Aunque la tolerancia y la democracia parezcan naturales, no lo son en absoluto. Son el fruto de la lucha de la razón contra el instinto depredador de la naturaleza humana. Dos mil quinientos nos separan desde que diera sus primeros pasos en la Atenas de Pericles. Un camino lleno de dificultades, con constantes retrocesos y siempre amenazado.

Bueno es saber que la sociedad democrática de los actuales Estados de Derecho consolidados es hija de la Ilustración, de hace tan solo tres siglos. Y, si somos rigurosos, la plenitud que manifiestan hoy data del final de la II Guerra Mundial.

Tendemos a olvidar que los valores en que se cimenta una sociedad no provienen de nuestra naturaleza genética, sino del esfuerzo educativo que se invierte en mantenerlos y mejorarlos cada día. De la sociedad en su conjunto. El proverbio africano que dice "Para educar a un niño hace falta la tribu entera" subraya con exactitud la dificultad. Todos nos hemos de hacer cargo de su mantenimiento si no queremos que el instinto y el despotismo del más fuerte o el más bruto nos devuelvan a las cavernas.

Lección tan obvia, sin embargo, parece olvidarse a menudo. ¿Cómo es posible que exista un país donde se permita a su presidente amenazar a la oposición con exterminarla, con dar un golpe de Estado si los ciudadanos no le votan mayoritariamente, que llama mierdecilla al presidente de otro, con formas y modos tan contrarios a la democracia? El mal no está sólo en la naturaleza de la amenaza. Por muy nefasta que sea tal amenaza, quizá sea aún peor la pedagogía antidemocrática que transmite al conjunto de los ciudadanos. Las leyes se pueden aprobar y cambiar en un instante, pero para lograr o cambiar los valores sociales se necesitan años, a veces generaciones. La irresponsabilidad de ese energúmeno es, por tanto, un crimen contra la humanidad. El mismo crimen, en ningún caso menor, que el que cometen a diario en Cataluña los líderes nacionalistas al envalentonar a sus ciudadanos contra el Estado de Derecho. Cuando David Fernández, de la CUP, desprecia la sentencia del TC que anula la resolución independentista del Parlamento de Cataluña ("No reconocemos ninguna autoridad al Tribunal Constitucional"), está haciendo exactamente lo mismo que Maduro: pedagogía del desprecio a la legalidad democrática. Cuando Neus Munté, vicepresidenta en funciones de la Generalidad de Cataluña, menosprecia el órgano democrático que la emitió ("La legitimidad del Tribunal Constitucional en Cataluña es poco menos que cero") y asienta que el contenido de la resolución "se mantiene inalterable en todos sus extremos" está educando a los ciudadanos en la insumisión a la democracia. Y si tales comportamientos son reiterados y justifican las más bajas pasiones de la naturaleza humana, lo que están haciendo estos fascistillas postmodernos es educar a los ciudadanos en la arbitrariedad y el despotismo. La ley solo la cumplo si me interesa. O sea, el cainismo que nos llevó a masacrarnos a lo largo de los últimos dos siglos.
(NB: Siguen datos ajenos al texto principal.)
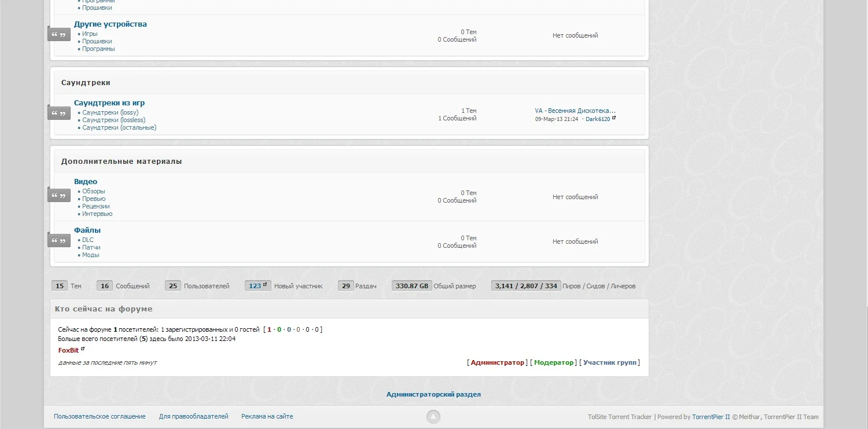The height and width of the screenshot is (429, 868).
Task: Open profile icon next to Dark6120
Action: [614, 118]
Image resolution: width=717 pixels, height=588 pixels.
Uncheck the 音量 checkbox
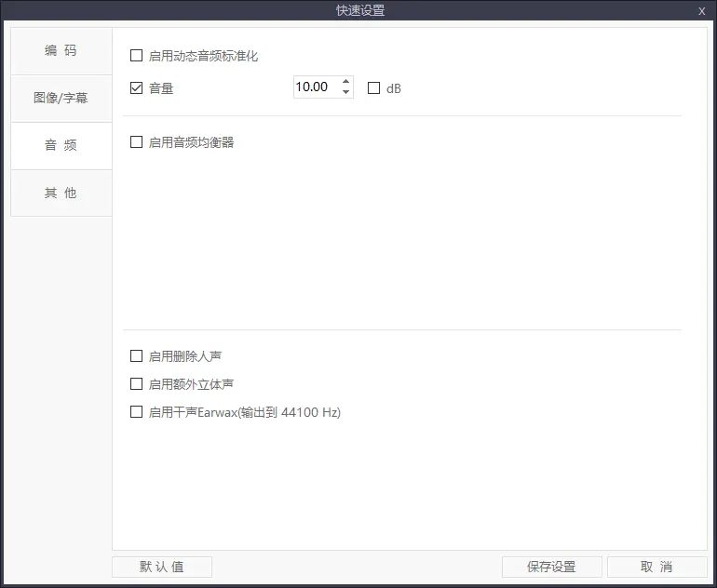coord(137,88)

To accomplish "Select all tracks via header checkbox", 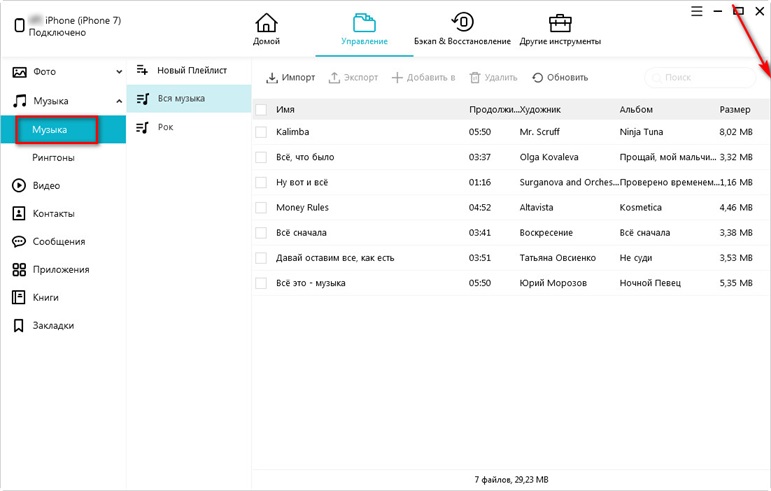I will tap(261, 110).
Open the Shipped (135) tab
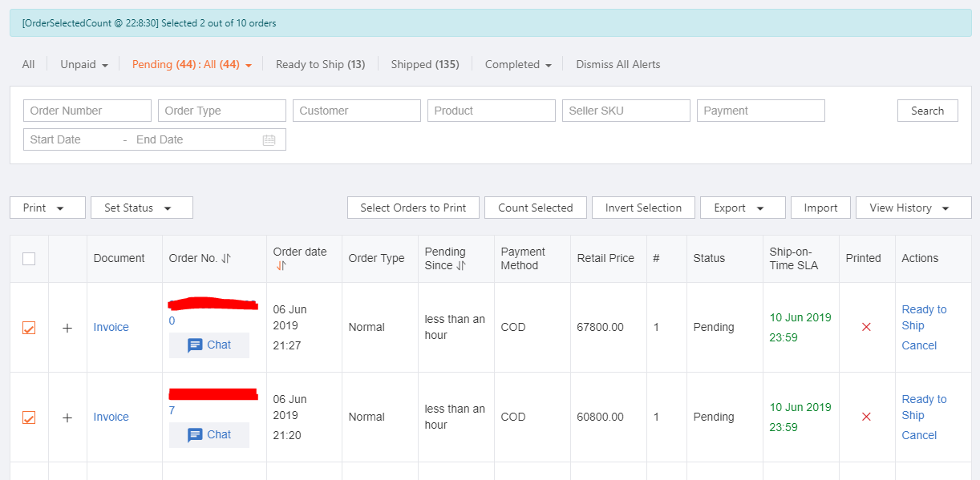Screen dimensions: 980x480 point(425,64)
No es menor el abuso del alcalde de Cartagena, José López, cuando da un espectáculo impropio y repugnante en nombre de la ley democrática que no respeta.
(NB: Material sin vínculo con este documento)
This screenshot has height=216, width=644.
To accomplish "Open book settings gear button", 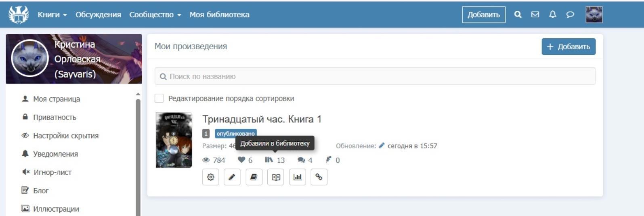I will pos(211,177).

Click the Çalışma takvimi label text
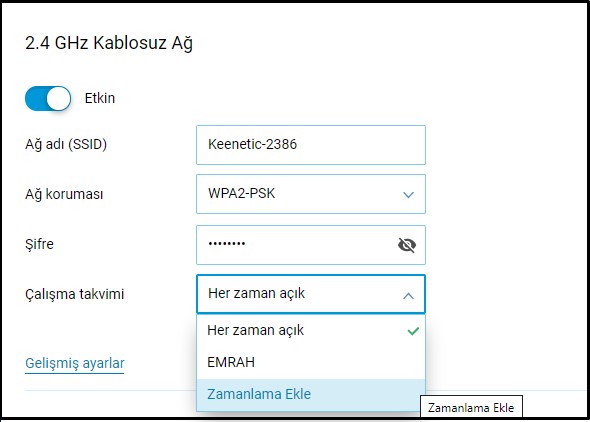tap(75, 294)
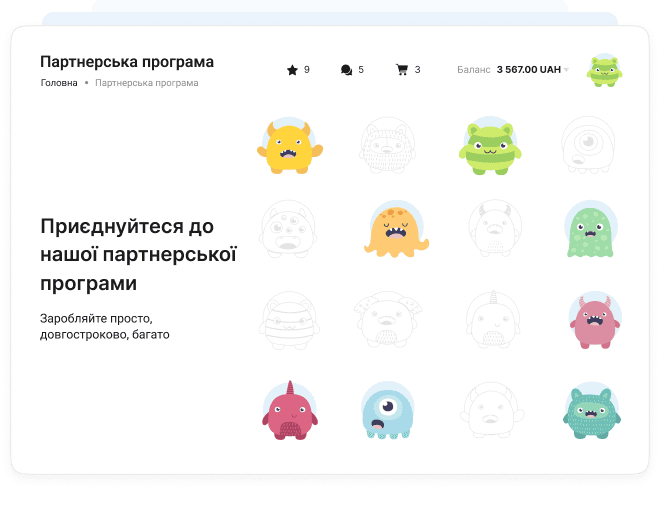Select the green striped bear monster
Image resolution: width=660 pixels, height=523 pixels.
pyautogui.click(x=490, y=146)
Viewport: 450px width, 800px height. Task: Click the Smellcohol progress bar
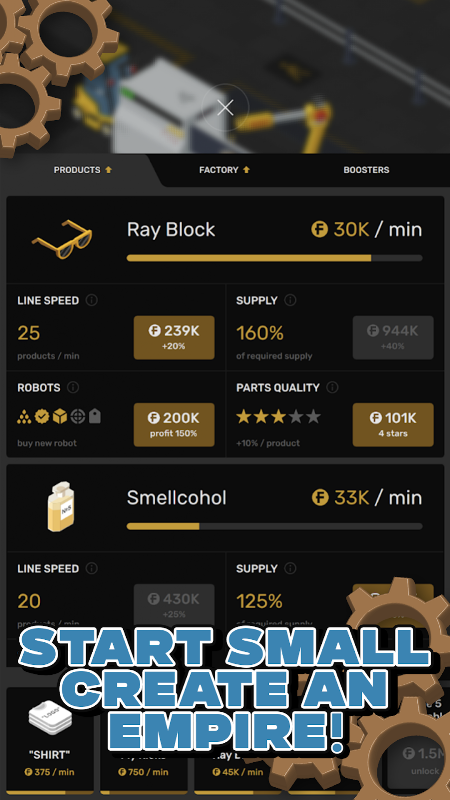[x=274, y=526]
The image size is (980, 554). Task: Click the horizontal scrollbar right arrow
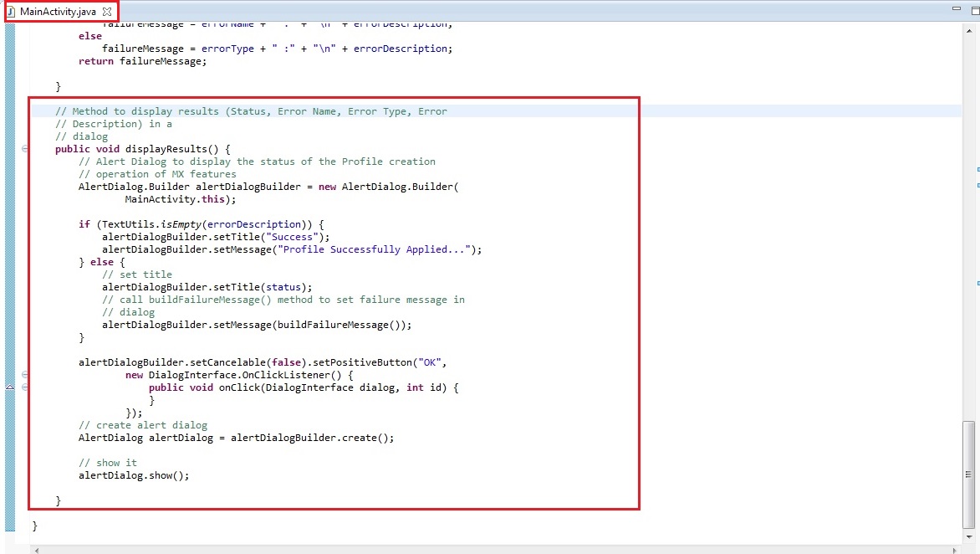coord(957,549)
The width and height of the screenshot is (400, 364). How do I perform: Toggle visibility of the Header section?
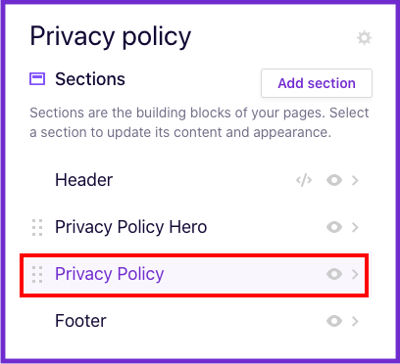pos(334,180)
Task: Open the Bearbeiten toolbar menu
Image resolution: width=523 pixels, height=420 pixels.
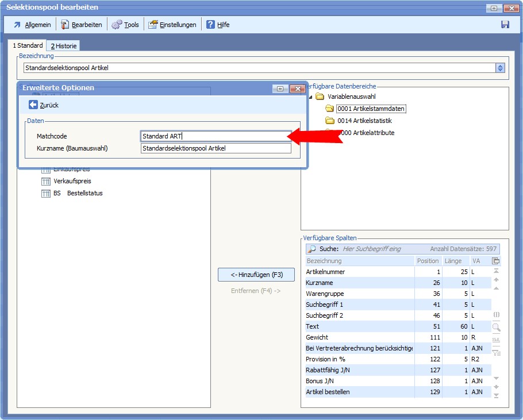Action: (82, 25)
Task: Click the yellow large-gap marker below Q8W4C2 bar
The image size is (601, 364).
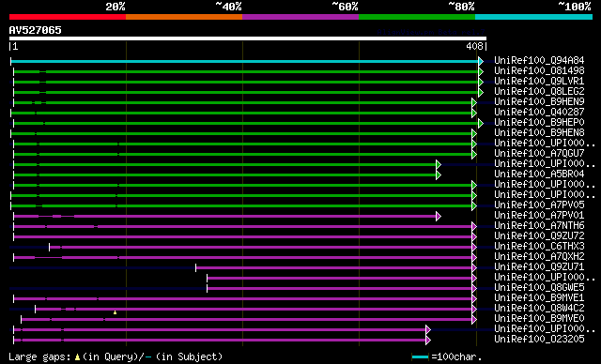Action: point(115,312)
En los casos de Venezuela y Cataluña, los medios de comunicación son utilizados para amplificar la socialización antidemocrática bajo el pretexto de preservar el bien o garantizar la democracia que envilecen. Afortunadamente, en el tercero nos advierten del mal. En los tres, un atentado contra la buena educación democrática. Terrorismo intelectual.